Previously: Sums of powers I: with and without replacement

Last year I wrote about formulas for the sum of powers

\[\sum_{x = 1}^n x^k = 1^k + 2^k + \cdots + n^k .\]

I argued that the more natural way to think about this was instead through the falling factorial $x^{\underline{k}} = x(x-1)\cdots(x-k+1)$; the power corresponds to sampling with replacement, and the falling factorial sampling without replacement. We then have the natural formula

\[\sum_{x=1}^n x^{\underline{k}} = \frac{1}{k+1} \, (n+1)^{\underline{k+1}} .\]

If you want to get the powers result back, we can do so with Stirling numbers: it’s

\[\sum_{x = 1}^n x^k = \sum_{l=1}^k \frac{1}{l+1} \genfrac{\{}{\}}{0pt}{}{k}{l} n^{\underline{l+1}} .\]

However, I recently read a delightful exposition of a way to get the sums of powers sums directly, without going via the falling factorial, in The Book of Numbers by Conway and Guy (Chapter 4).
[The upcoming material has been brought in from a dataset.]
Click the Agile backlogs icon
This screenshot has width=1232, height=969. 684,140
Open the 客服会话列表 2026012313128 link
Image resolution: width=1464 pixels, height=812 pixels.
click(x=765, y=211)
This blogpost is basically entirely from that book.

Faulhaber polynomials

As a reminder, the formulas for the sums, written out as polynomials are

\[\begin{align} \sum_{x=1}^n x^0 &= \frac{1}{1} \, \big(n \big) \\ \sum_{x=1}^n x &= \frac{1}{2} \, \big(n^2 + \tfrac{2}{2} n \big) \\ \sum_{x=1}^n x^2 &= \frac{1}{3} \, \big(n^3 + \tfrac{3}{2} n^2 + \tfrac{ 3}{6} n \big) \\ \sum_{x=1}^n x^3 &= \frac{1}{4} \, \big(n^4 + \tfrac{4}{2} n^3 + \tfrac{ 6}{6} n^2 + 0n \big) \\ \sum_{x=1}^n x^4 &= \frac{1}{5} \, \big(n^5 + \tfrac{5}{2} n^4 + \tfrac{10}{6} n^3 + 0n^2 - \tfrac{ 5}{30} n \big) \\ \sum_{x=1}^n x^5 &= \frac{1}{6} \, \big(n^6 + \tfrac{6}{2} n^5 + \tfrac{15}{6} n^4 + 0n^3 - \tfrac{15}{30} n^2 + 0n \big) \\ \sum_{x=1}^n x^6 &= \frac{1}{7} \, \big(n^7 + \tfrac{7}{2} n^6 + \tfrac{21}{6} n^5 + 0n^4 - \tfrac{35}{30} n^3 + 0n^2 + \tfrac{7}{42}n \big) \end{align}\]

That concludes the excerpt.